Least-privilege tool access. Scope each agent's tool permissions to the minimum required. A customer-service agent does not need filesystem write access. A code-review agent does not need to send external emails. Reducing tool scope directly reduces the blast radius of any memory poisoning attack.
Confirmation gates for high-privilege actions. For tools with large blast radius (code execution, external communication, database writes), require human-in-the-loop confirmation when the triggering memory retrieval has low confidence or comes from a recently added chunk.
Defences map directly to OWASP LLM Top 10 controls: LLM08 recommends access control and integrity validation on vector stores; LLM06 (Excessive Agency) recommends least-privilege tool scoping and human oversight gates; LLM03 recommends pipeline integrity controls and data provenance tracking. Referencing these in your reports helps engineers locate existing organisational security frameworks that apply.
A memory poisoning finding should contain: Vulnerability identifier (e.g., AESOP-MM-001 — RAG Vector Store Write Without Access Control). Severity (CVSS-style, accounting for blast radius and exploitability). Technical description of the attack vector, the writable surface, and the retrieval pathway. Proof-of-concept demonstrating the poisoned chunk, the trigger query, and the agent's manipulated output. Impact statement quantifying what an attacker could do given the agent's tool set. Remediation steps mapped to specific code changes or architecture decisions. Detection guidance describing what monitoring would have caught the attack.

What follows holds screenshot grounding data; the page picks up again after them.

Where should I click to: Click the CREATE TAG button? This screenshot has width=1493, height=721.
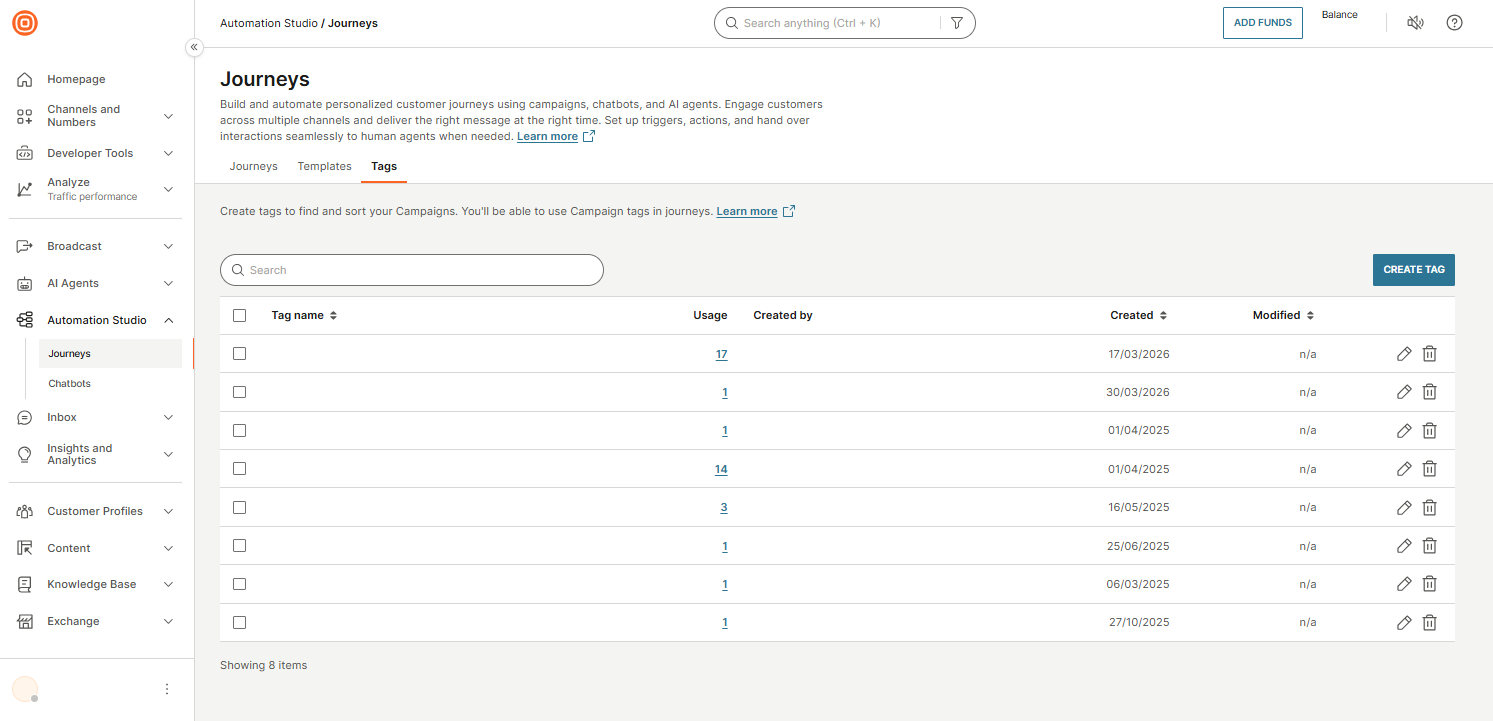pyautogui.click(x=1413, y=270)
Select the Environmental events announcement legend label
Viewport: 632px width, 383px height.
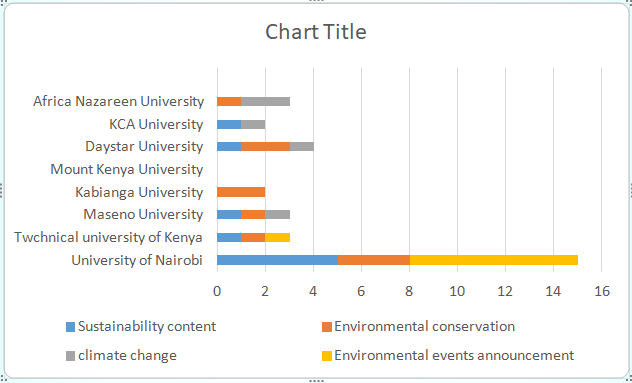[454, 356]
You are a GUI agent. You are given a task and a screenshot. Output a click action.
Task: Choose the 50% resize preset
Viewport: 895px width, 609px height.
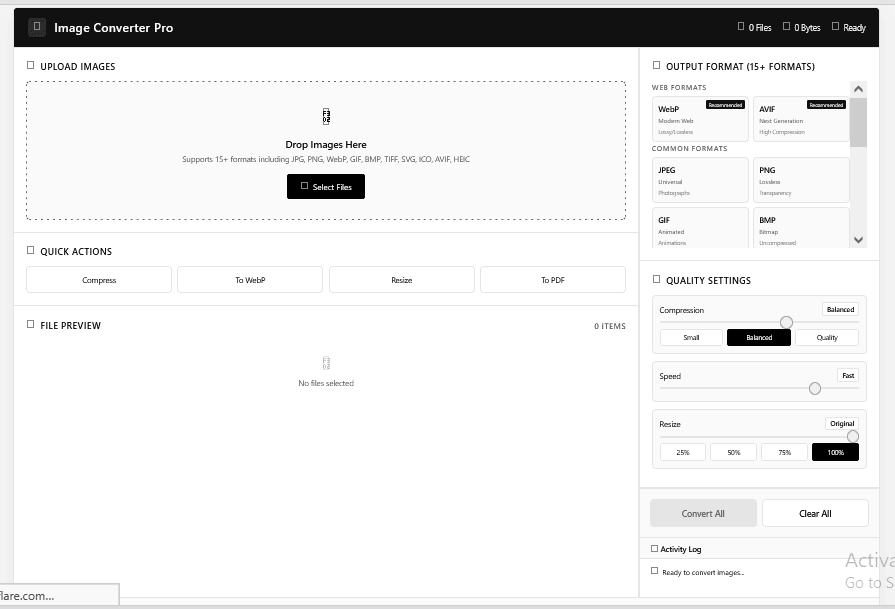coord(733,452)
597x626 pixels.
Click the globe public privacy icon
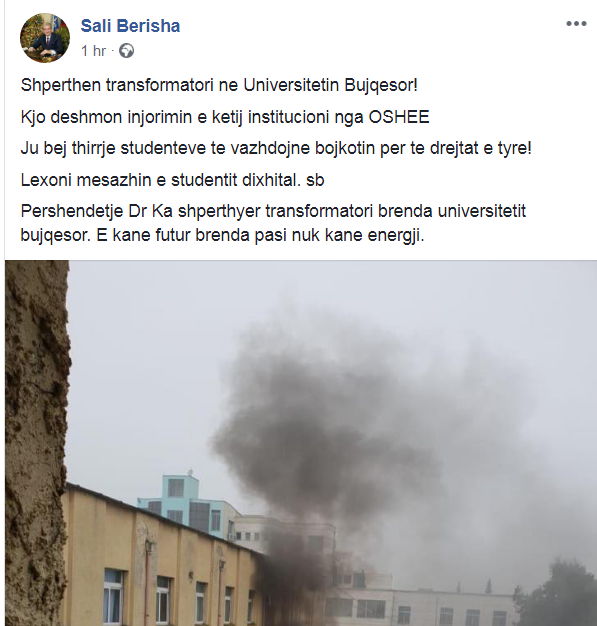(126, 51)
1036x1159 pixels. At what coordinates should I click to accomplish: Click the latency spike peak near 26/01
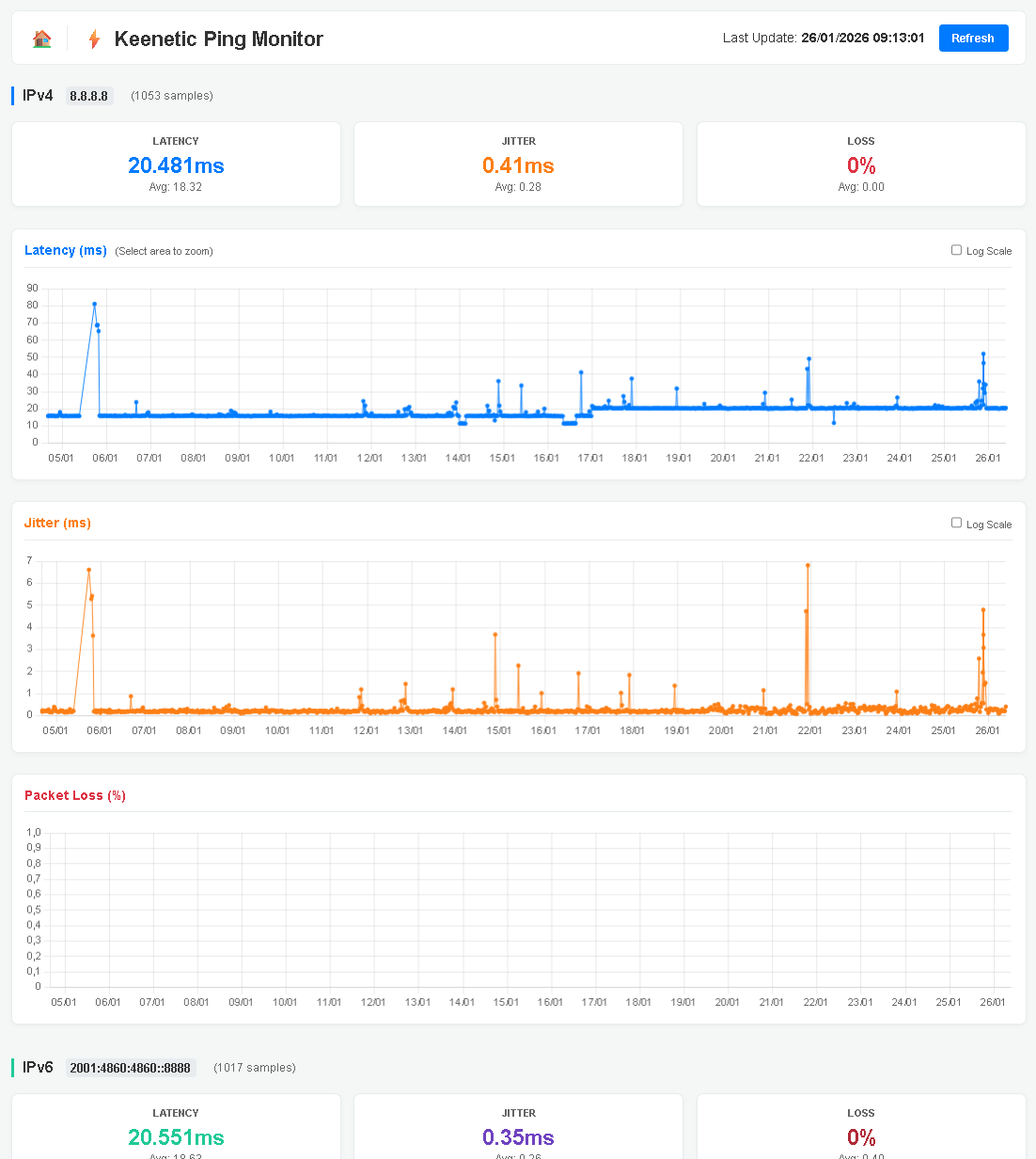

Do not report "the agent can be manipulated via its memory store" without evidence of a specific writable surface. Reviewers will ask: how was the chunk injected? If you cannot demonstrate the injection vector, the severity is speculative. Always show the full chain: injection vector → memory write → retrieval → agent behaviour change → tool action (if applicable).
Prioritise remediation by the product of exploitability and blast radius. A vector store writable by anonymous web upload combined with an agent that can execute shell commands is Critical regardless of how unlikely the attacker is to find the upload endpoint. A vector store writable only by internal engineers, combined with an agent that can only summarise text, is Low even if the poisoning technique is trivial. Always report the worst-case scenario — attackers optimise; defenders must defend against the optimum.
You have completed a pentest of an enterprise AI assistant. You discovered that its vector store can be written to via an unauthenticated document upload endpoint. You crafted a poisoned chunk describing a false "approved shell command list" and confirmed that the agent subsequently ran those commands when prompted with a routine maintenance query. The agent has shell execution, database query, and email tools.
Your task is to structure this finding for a written report. Work with the instructor to develop each section: identifier, severity, description, PoC, impact, remediation, and detection guidance.